Kandungan Logam Berat Dalam Lumpur Lapindo Meningkat
14 Desember 2006 21:10 WIB
Bogor (ANTARA News) - Pakar lingkungan dan tanah Institut Pertanian Bogor (IPB) memperingatkan kecenderungan meningkatnya kandungan logam berat dalam lumpur di proyek PT Lapindo Brantas Inc. di Sidoarjo, Jawa Timur, yang akan berbahaya bila terlarut dan terserap dalam sumber air atau sumur maupun tanah di sekitarnya.
"Terlalu terburu-buru jika disimpulkan bahwa lumpur tidak mengandung logam berat atau kandungan logam beratnya sangat rendah. Ada kecenderungan kandungan logam berat meningkat," kata DR Ir Dwi Andreas Santosa dalam talkshow mengenai dampak lumpur Lapindo di Kampus IPB, Bogor, Kamis.
Menurut dia, ada fluktuasi kandungan kimia dalam lumpur yang belum diketahui penyebabnya.
Pada awalnya memang kandungan Natrium (Na) sangat tinggi, sedangkan logam berat rendah. "Namun, berdasar pengamatan terakhir kami, dari sampel lumpur yang diperiksa, ternyata kandungan logam berat, seperti Pb, Cr, Cd, Arsen dan Hg tinggi, sementara Na rendah," ujarnya.
Pb adalah simbol zat kimia untuk timbal (Plumbum), Cr (krom/Cromium), Cd (kadmium/Cadmium), Hg (air raksa/Hidrargirum).
Jika memang ini terbukti benar, menurut dia, maka harus ada tindakan tertentu untuk mengantisipasi dampak akibat paparan bahan berbahaya tersebut.
Tim IPB juga mendeteksi adanya bakteri patogen, seperti E. coli dan bakteri-bakteri lain yang berasal dari lingkungan. "Perlu juga diantisipasi bakteri-bakteri patogen tersebut kemungkinan berubah sifat menyesuaikan dengan lingkungan," katanya.
Sementara itu, ia menilai, untuk menangani pembuangan lumpur Lapindo, IPB memberi solusi pembuangan melalui spill way atau kanal terbuka ke arah Timur Laut di mana pada setiap titik tertentu dibuat saluran terbuka ke samping kiri dan kanan dengan radius sekitar satu hingga 1,5 kilometer, yang saat ini merupakan kawasan pertanian dan tambak.
"Rencana pembuangan luapan lumpur Lapindo ke laut melalui pipa dipandang sebagai tindakan yang tidak masuk akal karena lumpur yang padat tidak akan mengalir dan terjadi penyumbatan pipa," kata Andreas.
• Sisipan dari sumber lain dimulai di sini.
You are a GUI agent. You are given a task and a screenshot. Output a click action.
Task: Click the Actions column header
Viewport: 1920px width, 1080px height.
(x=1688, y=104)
Sementara itu, ia mengemukakan, keputusan mengalirkan lumpur ke Sungai Porong juga akan menimbulkan masalah baru, yaitu banjir di musim hujan karena aliran sungai dari hulu akan terhambat oleh endapan lumpur.
Oleh karena itu, IPB memberikan solusi pembuangan lumpur Lapindo melalui spill way ke arah Timur Laut dan pada setiap titik tertentu dibuat saluran terbuka ke samping kiri dan kanan dengan radius sekitar satu hingga 1,5 kilometer, yang saat ini merupakan kawasan pertanian dan tambak.
"Saluran ini akan mengarah ke laut sekitar 12,4 kilometer. Berdasar pengamatan kami, wilayah sekeliling saluran tersebut jarang penduduk dan topografinya datar," katanya.
Pada setiap tiga kilometer, kata Andreas, dibuat spill way ke samping kiri dan kanan dengan radius sekitar satu hingga 1,5 kilometer sehingga lumpur terbuang ke kawasan persawahan dan tambak.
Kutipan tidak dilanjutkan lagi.